=== INFORMATION GIVEN ===
_ _ _ _ _
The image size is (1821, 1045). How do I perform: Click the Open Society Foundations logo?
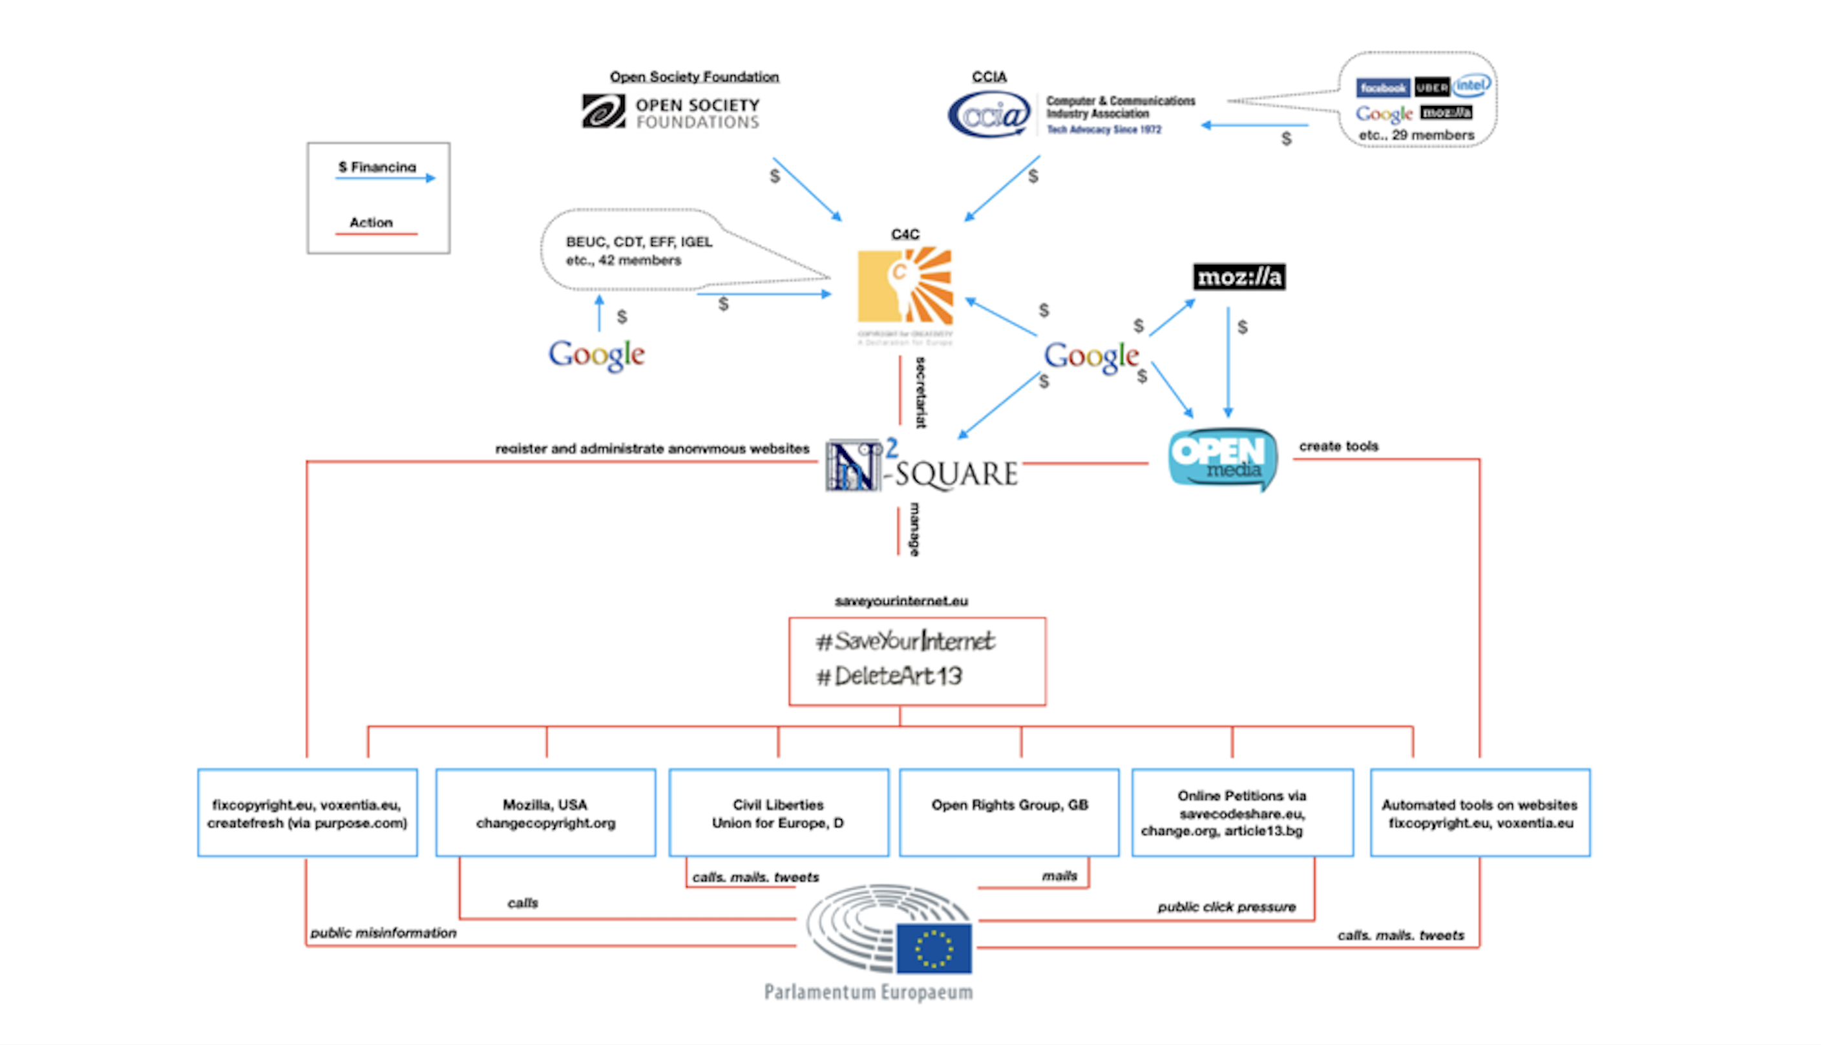click(x=671, y=112)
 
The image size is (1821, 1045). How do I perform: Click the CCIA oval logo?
click(x=989, y=115)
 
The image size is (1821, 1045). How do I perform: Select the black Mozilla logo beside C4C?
click(x=1239, y=277)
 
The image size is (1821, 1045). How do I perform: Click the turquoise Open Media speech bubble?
click(x=1223, y=459)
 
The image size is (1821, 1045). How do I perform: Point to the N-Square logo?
click(x=922, y=467)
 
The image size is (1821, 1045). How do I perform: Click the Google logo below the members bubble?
click(x=596, y=355)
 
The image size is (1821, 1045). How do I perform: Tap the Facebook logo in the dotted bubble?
click(x=1383, y=88)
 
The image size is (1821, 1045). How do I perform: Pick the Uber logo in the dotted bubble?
click(x=1432, y=88)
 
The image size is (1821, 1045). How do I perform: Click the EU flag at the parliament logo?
click(x=934, y=949)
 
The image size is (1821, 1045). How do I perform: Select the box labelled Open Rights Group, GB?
click(x=1009, y=812)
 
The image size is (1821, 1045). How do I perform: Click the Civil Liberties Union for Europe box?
click(x=779, y=812)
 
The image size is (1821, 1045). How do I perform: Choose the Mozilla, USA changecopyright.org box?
click(x=546, y=812)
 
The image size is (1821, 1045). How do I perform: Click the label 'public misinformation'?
click(x=383, y=933)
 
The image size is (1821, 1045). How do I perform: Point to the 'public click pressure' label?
click(x=1226, y=907)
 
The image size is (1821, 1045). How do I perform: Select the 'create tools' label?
click(x=1338, y=446)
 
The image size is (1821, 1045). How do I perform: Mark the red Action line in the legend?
click(x=375, y=234)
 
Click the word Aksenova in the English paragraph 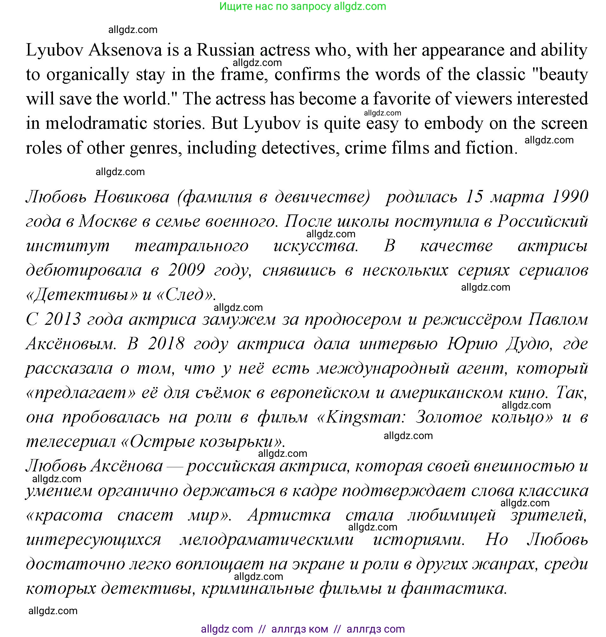[125, 50]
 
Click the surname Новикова [131, 197]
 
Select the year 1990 [570, 197]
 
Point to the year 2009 [186, 270]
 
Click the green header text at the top [303, 6]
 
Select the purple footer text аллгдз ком [300, 629]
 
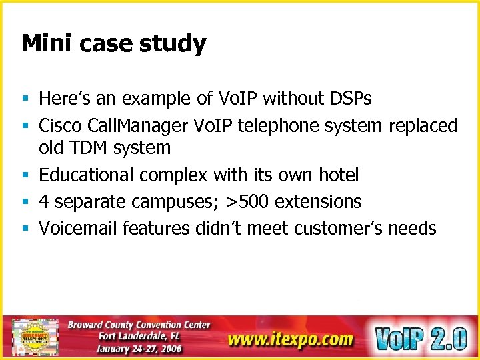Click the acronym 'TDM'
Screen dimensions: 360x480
coord(86,147)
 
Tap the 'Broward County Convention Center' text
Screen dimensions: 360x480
coord(139,325)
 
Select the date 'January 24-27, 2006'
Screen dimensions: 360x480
coord(139,349)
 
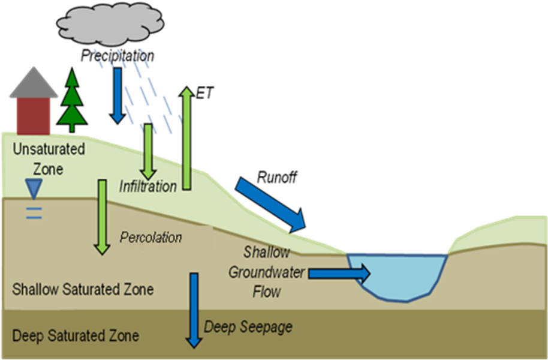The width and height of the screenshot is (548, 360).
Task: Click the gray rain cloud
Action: pos(110,24)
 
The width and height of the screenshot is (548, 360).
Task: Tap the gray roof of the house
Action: pos(34,84)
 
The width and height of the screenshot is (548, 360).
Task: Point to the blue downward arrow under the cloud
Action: pos(117,96)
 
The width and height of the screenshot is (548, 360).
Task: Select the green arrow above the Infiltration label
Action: pos(147,150)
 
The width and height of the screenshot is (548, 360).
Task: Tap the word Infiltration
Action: pos(148,186)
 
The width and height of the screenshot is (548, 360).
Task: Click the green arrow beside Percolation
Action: pos(103,216)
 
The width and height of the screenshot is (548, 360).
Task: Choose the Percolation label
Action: pos(150,238)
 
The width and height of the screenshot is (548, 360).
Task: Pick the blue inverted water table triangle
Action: pos(34,189)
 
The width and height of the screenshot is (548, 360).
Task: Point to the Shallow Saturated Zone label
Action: pos(83,289)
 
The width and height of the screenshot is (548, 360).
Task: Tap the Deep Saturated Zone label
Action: pos(76,335)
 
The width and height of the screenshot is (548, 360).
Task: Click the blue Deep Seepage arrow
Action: pos(194,309)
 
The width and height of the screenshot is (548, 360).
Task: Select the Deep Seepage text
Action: pos(248,327)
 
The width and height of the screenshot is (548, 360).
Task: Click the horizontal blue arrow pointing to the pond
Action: pos(339,274)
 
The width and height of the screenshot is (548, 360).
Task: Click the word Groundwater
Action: pos(266,272)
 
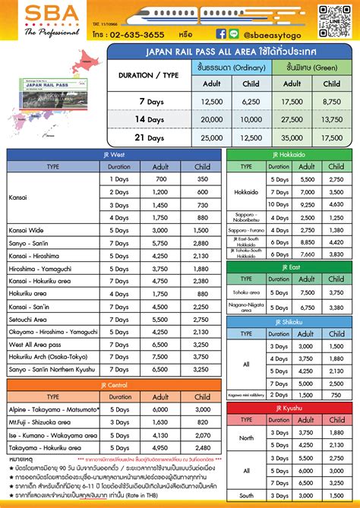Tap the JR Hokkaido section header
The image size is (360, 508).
tap(289, 154)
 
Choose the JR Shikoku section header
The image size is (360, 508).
tap(289, 323)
_ _ _ _ _
=== PROMPT ===
Copy the material from its start down to the line containing "click(x=375, y=234)", swapping "dotted bubble" for "dashed bubble" and keeping everything else unchanged. Leave the pictures out.

=== FULL RESPONSE ===
The image size is (1821, 1045). How do I perform: Click the Open Society Foundations logo?
click(x=671, y=112)
 
The image size is (1821, 1045). How do I perform: Click the CCIA oval logo?
click(x=989, y=115)
 
The image size is (1821, 1045). How do I perform: Select the black Mozilla logo beside C4C?
click(x=1239, y=277)
 
The image size is (1821, 1045). How do I perform: Click the turquoise Open Media speech bubble?
click(x=1223, y=459)
 
The image size is (1821, 1045). How do I perform: Point to the N-Square logo?
click(x=922, y=467)
 
The image size is (1821, 1045). How do I perform: Click the Google logo below the members bubble?
click(x=596, y=355)
 
The image size is (1821, 1045). How do I perform: Tap the Facebook logo in the dashed bubble?
click(x=1383, y=88)
 
The image size is (1821, 1045). How do I perform: Pick the Uber logo in the dashed bubble?
click(x=1432, y=88)
 
The image size is (1821, 1045). How do I perform: Click the EU flag at the parliament logo?
click(x=934, y=949)
 
The image size is (1821, 1045). How do I perform: Select the box labelled Open Rights Group, GB?
click(x=1009, y=812)
 
The image size is (1821, 1045). How do I perform: Click the Civil Liberties Union for Europe box?
click(x=779, y=812)
 
The image size is (1821, 1045). How do I perform: Choose the Mozilla, USA changecopyright.org box?
click(x=546, y=812)
 
The image size is (1821, 1045). How do I perform: Click the label 'public misinformation'?
click(x=383, y=933)
 
The image size is (1821, 1045). How do I perform: Point to the 'public click pressure' label?
click(x=1226, y=907)
 
The image size is (1821, 1045). How do I perform: Select the 'create tools' label?
click(x=1338, y=446)
 
The image size is (1821, 1045). How do I perform: Mark the red Action line in the legend?
click(x=375, y=234)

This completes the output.